# [Required action]
In the entries below, find the line with "07432 183944 (90, 2252)" and the line with "Careers (18, 2360)". Print those two and everything between them exactly, and nothing else.

# [Exercise materials]
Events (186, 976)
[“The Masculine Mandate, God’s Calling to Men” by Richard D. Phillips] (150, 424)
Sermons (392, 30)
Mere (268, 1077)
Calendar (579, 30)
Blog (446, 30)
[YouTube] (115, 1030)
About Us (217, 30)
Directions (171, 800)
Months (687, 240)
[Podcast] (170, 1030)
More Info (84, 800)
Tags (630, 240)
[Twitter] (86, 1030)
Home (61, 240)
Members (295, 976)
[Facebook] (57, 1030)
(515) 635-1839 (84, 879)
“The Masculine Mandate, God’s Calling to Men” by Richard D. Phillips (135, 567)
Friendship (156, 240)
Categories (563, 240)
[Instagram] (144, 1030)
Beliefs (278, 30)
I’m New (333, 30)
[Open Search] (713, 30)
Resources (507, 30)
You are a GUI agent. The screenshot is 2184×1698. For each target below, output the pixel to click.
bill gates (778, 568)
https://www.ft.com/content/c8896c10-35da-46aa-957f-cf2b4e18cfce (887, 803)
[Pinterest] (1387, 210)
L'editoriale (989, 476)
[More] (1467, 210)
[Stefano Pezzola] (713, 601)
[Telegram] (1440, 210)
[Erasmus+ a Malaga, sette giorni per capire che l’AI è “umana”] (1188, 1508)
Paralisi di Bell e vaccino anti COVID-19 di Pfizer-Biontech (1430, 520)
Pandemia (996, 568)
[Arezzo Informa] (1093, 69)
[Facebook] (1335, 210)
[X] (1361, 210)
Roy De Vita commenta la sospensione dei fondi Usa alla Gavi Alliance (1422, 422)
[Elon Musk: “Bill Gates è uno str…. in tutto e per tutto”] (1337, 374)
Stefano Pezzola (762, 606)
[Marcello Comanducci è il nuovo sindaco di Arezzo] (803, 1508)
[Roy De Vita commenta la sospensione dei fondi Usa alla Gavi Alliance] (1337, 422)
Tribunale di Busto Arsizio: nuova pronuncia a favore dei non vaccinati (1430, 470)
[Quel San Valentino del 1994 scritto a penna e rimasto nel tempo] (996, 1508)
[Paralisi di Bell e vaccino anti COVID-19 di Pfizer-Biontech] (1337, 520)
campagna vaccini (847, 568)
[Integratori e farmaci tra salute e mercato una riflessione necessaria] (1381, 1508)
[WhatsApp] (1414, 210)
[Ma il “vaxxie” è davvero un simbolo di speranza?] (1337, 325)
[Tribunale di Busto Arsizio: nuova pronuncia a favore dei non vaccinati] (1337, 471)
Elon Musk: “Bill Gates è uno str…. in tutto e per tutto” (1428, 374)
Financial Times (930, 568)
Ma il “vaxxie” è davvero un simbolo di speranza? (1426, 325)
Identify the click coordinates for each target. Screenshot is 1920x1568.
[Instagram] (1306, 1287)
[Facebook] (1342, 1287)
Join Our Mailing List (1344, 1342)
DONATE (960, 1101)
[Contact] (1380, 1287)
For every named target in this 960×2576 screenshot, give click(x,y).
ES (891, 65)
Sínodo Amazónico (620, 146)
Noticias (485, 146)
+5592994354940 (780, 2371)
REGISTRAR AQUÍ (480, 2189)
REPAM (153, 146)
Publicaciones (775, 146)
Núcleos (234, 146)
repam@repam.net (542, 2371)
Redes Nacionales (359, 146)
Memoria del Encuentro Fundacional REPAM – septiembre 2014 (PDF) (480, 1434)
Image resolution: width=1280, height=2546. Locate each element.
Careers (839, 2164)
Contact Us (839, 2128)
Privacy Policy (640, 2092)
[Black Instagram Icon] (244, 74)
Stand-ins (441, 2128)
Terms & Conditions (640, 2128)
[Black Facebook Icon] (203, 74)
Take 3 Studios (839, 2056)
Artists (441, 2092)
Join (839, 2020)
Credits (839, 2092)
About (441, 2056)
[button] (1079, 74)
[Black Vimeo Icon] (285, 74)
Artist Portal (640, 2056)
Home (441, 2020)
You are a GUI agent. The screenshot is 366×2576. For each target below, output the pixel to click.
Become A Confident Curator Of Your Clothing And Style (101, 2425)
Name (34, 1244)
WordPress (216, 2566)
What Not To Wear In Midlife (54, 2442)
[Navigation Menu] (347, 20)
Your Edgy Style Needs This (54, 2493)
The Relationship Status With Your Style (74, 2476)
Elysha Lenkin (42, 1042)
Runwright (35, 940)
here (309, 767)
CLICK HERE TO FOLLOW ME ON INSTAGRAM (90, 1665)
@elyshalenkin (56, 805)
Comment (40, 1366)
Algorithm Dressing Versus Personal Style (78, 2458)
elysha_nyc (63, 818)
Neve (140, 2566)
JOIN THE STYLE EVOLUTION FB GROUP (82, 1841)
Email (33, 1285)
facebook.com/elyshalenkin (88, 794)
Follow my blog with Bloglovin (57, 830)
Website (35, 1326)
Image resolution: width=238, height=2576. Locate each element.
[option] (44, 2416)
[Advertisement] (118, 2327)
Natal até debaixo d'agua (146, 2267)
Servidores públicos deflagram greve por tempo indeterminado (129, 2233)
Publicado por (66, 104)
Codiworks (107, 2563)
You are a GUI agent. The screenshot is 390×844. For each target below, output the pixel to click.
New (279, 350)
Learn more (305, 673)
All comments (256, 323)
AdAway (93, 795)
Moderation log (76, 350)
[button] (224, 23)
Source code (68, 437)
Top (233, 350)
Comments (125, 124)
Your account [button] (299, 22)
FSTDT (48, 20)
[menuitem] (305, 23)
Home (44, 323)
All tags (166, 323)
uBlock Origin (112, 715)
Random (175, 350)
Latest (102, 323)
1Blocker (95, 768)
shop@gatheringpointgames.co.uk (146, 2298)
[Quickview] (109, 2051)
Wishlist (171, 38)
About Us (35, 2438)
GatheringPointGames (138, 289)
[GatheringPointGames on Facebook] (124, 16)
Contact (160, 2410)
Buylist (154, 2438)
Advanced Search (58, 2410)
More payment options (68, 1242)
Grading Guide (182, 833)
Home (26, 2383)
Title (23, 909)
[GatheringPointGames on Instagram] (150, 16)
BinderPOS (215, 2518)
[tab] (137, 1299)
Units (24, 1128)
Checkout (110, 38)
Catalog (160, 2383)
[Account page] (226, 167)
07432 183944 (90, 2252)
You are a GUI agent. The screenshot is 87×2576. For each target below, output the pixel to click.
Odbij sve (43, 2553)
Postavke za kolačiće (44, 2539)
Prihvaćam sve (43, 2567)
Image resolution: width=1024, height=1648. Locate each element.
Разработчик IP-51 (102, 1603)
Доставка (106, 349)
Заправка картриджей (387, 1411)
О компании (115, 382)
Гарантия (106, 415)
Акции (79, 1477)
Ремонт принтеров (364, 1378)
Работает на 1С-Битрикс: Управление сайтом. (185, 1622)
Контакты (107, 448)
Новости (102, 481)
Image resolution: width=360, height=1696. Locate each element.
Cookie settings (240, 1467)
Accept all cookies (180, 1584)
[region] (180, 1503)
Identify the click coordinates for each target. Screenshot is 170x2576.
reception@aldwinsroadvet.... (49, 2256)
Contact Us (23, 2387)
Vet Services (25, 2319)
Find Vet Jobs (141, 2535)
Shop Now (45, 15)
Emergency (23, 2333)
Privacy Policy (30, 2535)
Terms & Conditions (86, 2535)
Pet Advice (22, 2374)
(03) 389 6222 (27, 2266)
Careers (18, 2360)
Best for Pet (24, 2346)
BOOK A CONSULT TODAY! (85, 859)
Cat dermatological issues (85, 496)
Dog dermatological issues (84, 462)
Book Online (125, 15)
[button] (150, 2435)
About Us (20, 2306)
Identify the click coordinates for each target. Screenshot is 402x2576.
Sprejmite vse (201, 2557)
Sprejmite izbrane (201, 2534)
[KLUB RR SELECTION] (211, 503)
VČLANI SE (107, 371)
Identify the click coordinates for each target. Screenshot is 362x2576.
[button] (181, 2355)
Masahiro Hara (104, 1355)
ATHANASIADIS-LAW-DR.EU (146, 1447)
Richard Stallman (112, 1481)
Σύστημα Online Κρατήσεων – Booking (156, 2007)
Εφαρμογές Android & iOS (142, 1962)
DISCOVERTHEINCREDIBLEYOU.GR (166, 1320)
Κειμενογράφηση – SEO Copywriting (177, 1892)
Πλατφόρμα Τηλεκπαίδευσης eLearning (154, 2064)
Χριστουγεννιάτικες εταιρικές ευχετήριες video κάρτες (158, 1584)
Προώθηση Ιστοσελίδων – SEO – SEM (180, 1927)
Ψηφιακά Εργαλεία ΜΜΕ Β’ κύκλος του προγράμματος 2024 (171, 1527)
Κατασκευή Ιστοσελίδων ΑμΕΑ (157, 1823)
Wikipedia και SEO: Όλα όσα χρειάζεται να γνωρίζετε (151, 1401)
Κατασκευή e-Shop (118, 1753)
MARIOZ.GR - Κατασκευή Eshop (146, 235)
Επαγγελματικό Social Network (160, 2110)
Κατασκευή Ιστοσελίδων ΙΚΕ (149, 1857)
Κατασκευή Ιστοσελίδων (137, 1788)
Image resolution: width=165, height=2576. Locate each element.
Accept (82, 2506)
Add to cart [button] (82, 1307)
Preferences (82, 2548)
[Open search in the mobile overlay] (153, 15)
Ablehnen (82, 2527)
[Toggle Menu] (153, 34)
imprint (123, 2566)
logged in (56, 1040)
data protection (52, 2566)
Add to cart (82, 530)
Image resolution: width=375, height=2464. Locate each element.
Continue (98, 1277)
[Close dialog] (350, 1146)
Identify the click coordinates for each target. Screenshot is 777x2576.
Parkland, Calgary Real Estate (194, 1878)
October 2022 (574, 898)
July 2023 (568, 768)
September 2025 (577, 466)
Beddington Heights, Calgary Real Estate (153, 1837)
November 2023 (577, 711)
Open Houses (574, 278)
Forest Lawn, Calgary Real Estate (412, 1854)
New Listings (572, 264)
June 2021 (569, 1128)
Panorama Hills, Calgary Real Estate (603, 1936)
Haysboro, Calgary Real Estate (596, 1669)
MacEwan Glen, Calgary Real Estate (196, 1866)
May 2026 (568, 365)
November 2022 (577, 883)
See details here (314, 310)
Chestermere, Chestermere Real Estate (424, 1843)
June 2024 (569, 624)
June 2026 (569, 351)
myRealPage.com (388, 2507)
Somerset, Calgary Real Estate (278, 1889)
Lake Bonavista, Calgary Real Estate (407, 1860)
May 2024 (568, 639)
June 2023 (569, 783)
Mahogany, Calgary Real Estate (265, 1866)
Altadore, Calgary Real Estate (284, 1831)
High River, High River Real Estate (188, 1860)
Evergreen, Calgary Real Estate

# [Written response]
07432 183944 (90, 2252)
You are a GUI agent. The screenshot is 87×2576. For each target below, output the pixel to click.
Odbij sve (43, 2553)
Postavke za kolačiće (44, 2539)
Prihvaćam sve (43, 2567)
Image resolution: width=1024, height=1648. Locate each element.
Разработчик IP-51 (102, 1603)
Доставка (106, 349)
Заправка картриджей (387, 1411)
О компании (115, 382)
Гарантия (106, 415)
Акции (79, 1477)
Ремонт принтеров (364, 1378)
Работает на 1С-Битрикс: Управление сайтом. (185, 1622)
Контакты (107, 448)
Новости (102, 481)
Image resolution: width=360, height=1696. Locate each element.
Cookie settings (240, 1467)
Accept all cookies (180, 1584)
[region] (180, 1503)
Identify the click coordinates for each target. Screenshot is 170x2576.
reception@aldwinsroadvet.... (49, 2256)
Contact Us (23, 2387)
Vet Services (25, 2319)
Find Vet Jobs (141, 2535)
Shop Now (45, 15)
Emergency (23, 2333)
Privacy Policy (30, 2535)
Terms & Conditions (86, 2535)
Pet Advice (22, 2374)
(03) 389 6222 (27, 2266)
Careers (18, 2360)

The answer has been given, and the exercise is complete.